Regarding the EU-Malaysia FTA, the EU hopes to mirror the success of the EU–Vietnam FTA, which has significantly boosted trade since its entry into force in 2020. Malaysia is already the EU’s third largest trading partner in ASEAN and second-largest investment destination, with particular importance in semiconductors, green tech, and high-value manufacturing—areas of critical interest to the EU. Additionally, the EU aims to strengthen cooperation with Malaysia in areas beyond trade, such as education, maritime security, and environmental technologies, especially as Malaysia chairs ASEAN in 2025.
This means… The revived EU-Malaysia FTA negotiations signal a renewed push by Brussels to strengthen economic partnerships in Asia, while reducing exposure to protectionist policies and geopolitical risks elsewhere. If successful, the agreement could enhance the EU’s influence in the Indo-Pacific, set a new benchmark for digital and green trade standards in ASEAN, and consolidate Malaysia’s role as a regional manufacturing and innovation hub. Moreover, it would add momentum to the EU’s strategic engagement with ASEAN as a bloc, while reinforcing the EU’s broader Indo-Pacific strategy amid intensifying global competition.
Quick takes on CEEasia developments
CHINA | The Czech Republic accused China of being responsible for a cyber-attack targeting email and other unclassified documents of the Ministry of Foreign Affairs. The attack, which began in 2022, is believed to have been perpetrated by the group APT31, linked to China’s Ministry of State Security. China has denied the allegations.
CHINA | The Hungary’s Defence Procurement Agency awarded a €4 million military rail transport contract, running from 2025 until 2028, to GHIBLI Transport Ltd., a firm whose majority is owned by Chinese stakeholders. This is to move international military cargo across Hungary and European countries. The winning firm will carry out the transport of military cargo, whose contents is however not clearly disclosed, with help of a subcontracting company CER Hungary owned by the consul of the Kazakh consulate in Karcag László Horváth.
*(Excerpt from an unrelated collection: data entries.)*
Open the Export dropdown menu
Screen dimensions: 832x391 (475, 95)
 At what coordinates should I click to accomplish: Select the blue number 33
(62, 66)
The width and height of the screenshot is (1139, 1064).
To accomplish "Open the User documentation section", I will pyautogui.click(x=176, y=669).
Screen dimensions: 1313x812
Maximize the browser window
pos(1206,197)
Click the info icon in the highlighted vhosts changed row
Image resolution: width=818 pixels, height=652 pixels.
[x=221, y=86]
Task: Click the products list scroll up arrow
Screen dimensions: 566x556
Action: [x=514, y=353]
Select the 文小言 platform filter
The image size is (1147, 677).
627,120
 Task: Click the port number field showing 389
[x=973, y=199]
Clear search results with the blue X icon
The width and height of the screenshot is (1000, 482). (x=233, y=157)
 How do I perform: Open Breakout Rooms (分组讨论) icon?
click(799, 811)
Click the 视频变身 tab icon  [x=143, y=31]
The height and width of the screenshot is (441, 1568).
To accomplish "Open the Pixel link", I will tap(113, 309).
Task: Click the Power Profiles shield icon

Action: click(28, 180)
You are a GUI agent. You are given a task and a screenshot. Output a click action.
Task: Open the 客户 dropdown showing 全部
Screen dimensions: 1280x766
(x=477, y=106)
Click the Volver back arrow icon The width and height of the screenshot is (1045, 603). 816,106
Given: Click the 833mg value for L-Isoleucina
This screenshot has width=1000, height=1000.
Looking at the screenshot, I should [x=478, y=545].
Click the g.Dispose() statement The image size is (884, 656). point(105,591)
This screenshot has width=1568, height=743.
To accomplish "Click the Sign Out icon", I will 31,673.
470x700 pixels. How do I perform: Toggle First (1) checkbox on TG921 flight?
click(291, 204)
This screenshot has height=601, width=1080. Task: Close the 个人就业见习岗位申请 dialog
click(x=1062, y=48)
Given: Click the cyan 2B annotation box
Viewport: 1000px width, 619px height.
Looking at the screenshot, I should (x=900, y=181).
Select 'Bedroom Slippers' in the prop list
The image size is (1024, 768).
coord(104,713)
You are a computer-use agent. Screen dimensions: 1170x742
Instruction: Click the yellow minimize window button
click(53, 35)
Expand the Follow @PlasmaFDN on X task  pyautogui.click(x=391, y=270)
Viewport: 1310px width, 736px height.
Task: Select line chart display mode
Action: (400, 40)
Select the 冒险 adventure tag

CHINA | Zhao Leji, head of the National People’s Congress, and Richard Raši, speaker of the Slovak National Council, met in Beijing, where they reaffirmed their commitment to strengthen strategic relations between China and Slovakia, and emphasized the importance of enhanced interparliamentary cooperation.
VIETNAM | Slovakia considers Vietnam a key partner in Asia, the Slovak Foreign Minister told the Vietnamese Ambassador during their meeting in May. He expressed interest in upgrading bilateral ties and visa exemptions for Slovaks while proposing to resume meetings of the intergovernmental committee.
MYANMAR | The Czech Ministry of Foreign Affairs has released CZK4 million (approx. €160,000) for humanitarian aid to Myanmar. The funds will support two projects by local NGOs, aimed at providing food, healthcare, and financial assistance to more than 10,000 internally displaced people in Chin and Kachin States in Myanmar.
SINGAPORE | The EU and Singapore have signed a digital trade agreement promoting online trade. It removes unnecessary barriers to digital trade and respects EU rules on privacy and data protection. The agreement is now awaiting ratification by EU institutions, including the European Parliament.